Dick Dowling Statue in Houston, Texas
The statue of Confederate, Texas and Houston hero, Dick Dowling is located on the southeast edge of Hermann Park and the Houston Medical Center in Houston, Texas at 1900 N. MacGregor Way. For decades the statue was located in Market Square in downtown Houston. The statue honors Dick Dowling the commander of the Confederate forces at the Battle of Sabine Pass during the Civil War.

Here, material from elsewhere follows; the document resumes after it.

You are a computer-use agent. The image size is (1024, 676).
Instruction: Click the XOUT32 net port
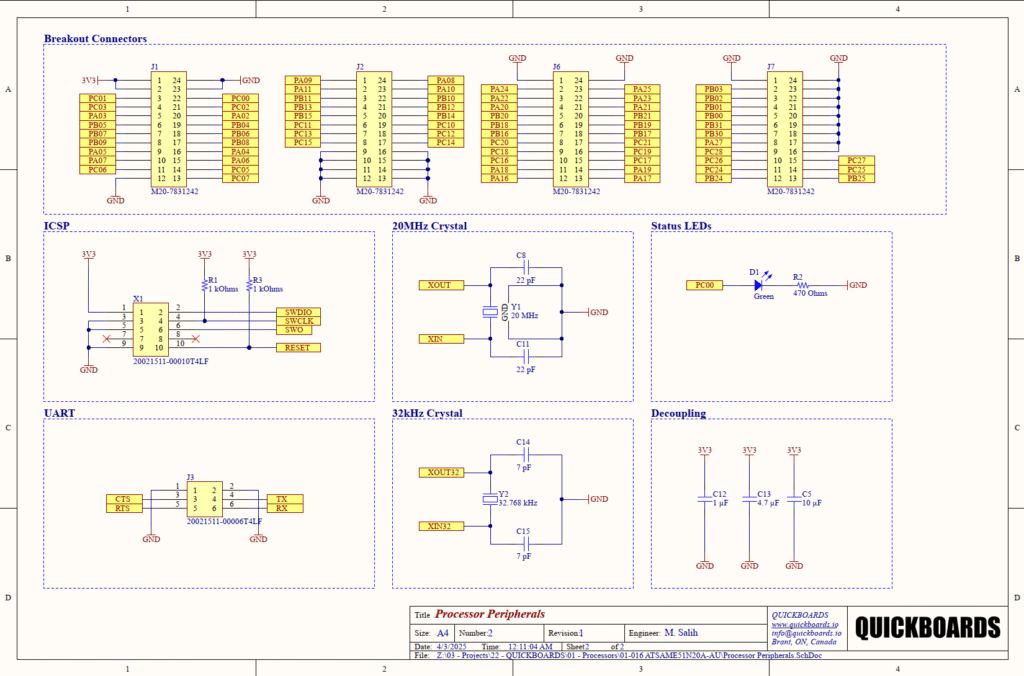441,472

Abraham Lincoln fearing an invasion of Texas by the French (then occupying Mexico) and also wishing to open a new front in the southwest, sent an invasion force of 5000 Union soldiers on 22 transport vessels led by 4 iron-clad gunboats to attack a relatively defenseless portion of the Texas coast. The plan was a good one and if successful could have quickly given the Union control of Texas.
Standing in the way of this invasion force was Lt. Dick Dowling, a Houston saloon owner, and 47 Irish longshoremen from the Houston docks. The Battle of Sabine Pass occurred on September 8, 1863. In a battle compared to the Battle of Thermopylae by both Confederate President Jefferson Davis and historian Edward T. Cotham, Jr., Dowling and his 47 men, The Davis Guards, disabled two of the 4 gunboats, captured one of the gunboats and its crew, and repelled the entire 5000 man invasion fleet which returned to New Orleans.
MAJOR RICHARD WILLIAM (DICK) DOWLING, C.S.A.
(JANUARY 14, 1837 - SEPTEMBER 23, 1867)
BORN IN 1837 NEAR TUAM, COUNTY GALWAY, IRELAND, RICHARD
DOWLING EMIGRATED TO NEW ORLEANS IN 1846 DURING THE
IRISH POTATO FAMINE. IN 1857, DICK MARRIED ELIZABETH ANNE
ODLUM IN HOUSTON. BY 1860 HE OWNED 3 BARS, INSTALLED
HOUSTON'S FIRST GAS LIGHTING IN HIS HOME AND BUSINESS, AND
WAS A CHARTER MEMBER OF HOUSTON HOOK AND
LADDER COMPANY NO. 1.
DURING THE CIVIL WAR, DICK WAS FIRST LIEUTENANT, COMPANY
F, COOK'S REGIMENT, FIRST TEXAS HEAVY ARTILLERY. HE WAS IN
COMMAND AT FORT GRIFFIN IN 1863. ON SEPTEMBER 8 HE HELD
FAST WITH ONLY 6 CANNON AND 47 MEN INSIDE THE FORT
DESPITE RUMORS OF A FEDERAL INVASION AND ORDERS TO
RETREAT. TWENTY-SEVEN SHIPS CARRYING MAJ. GEN. WILLIAM B.
FRANKLIN AND 5,000 UNION TROOPS SAILED INTO SABINE PASS.
DOWLING AND 'THE IRISH DAVIS GUARDS' SHOT SO ACCURATELY
THAT FRANKLIN'S FORCES SURRENDERED IN 45 MINUTES. THE
CONFEDERATE CONGRESS CALLED THE BATTLE OF SABINE PASS
'ONE OF THE MOST BRILLIANT...ACHIEVEMENTS...OF THE WAR.'
DISCHARGED AS A MAJOR IN 1865, DICK REOPENED HIS MOST
FAMOUS BAR, 'THE BANK OF BACCHUS.' IN 1866 HE FORMED THE
FIRST OIL COMPANY IN HOUSTON. BY 1867, HE OWNED MORE
THAN 22 SQUARE BLOCKS OF DOWNTOWN HOUSTON AND VAST
LANDS ACROSS TEXAS. DICK DOWLING DIED OF YELLOW FEVER AT
AGE 30 AND IS BURIED IN HOUSTON'S ST. VINCENT'S CEMETERY.
To read the fascinating detailed history of how Dick Dowling and his men accomplished the seemingly impossible, read Sabine Pass, The Confederacy's Thermopylae by Edward T. Cotham, Jr. If you enjoy Texas or Civil War history, see the Dick Dowling monument and statue in the Hermann Park/Houston Medical Center area.
Notice the shamrocks above the inscriptions.
Dick Dowling is buried in St. Vincent's Cemetery which is located in the 2400 block of Navigation next to the Our Lady of Guadalupe Church. St. Vincent's is Houston's oldest Catholic Cemetery.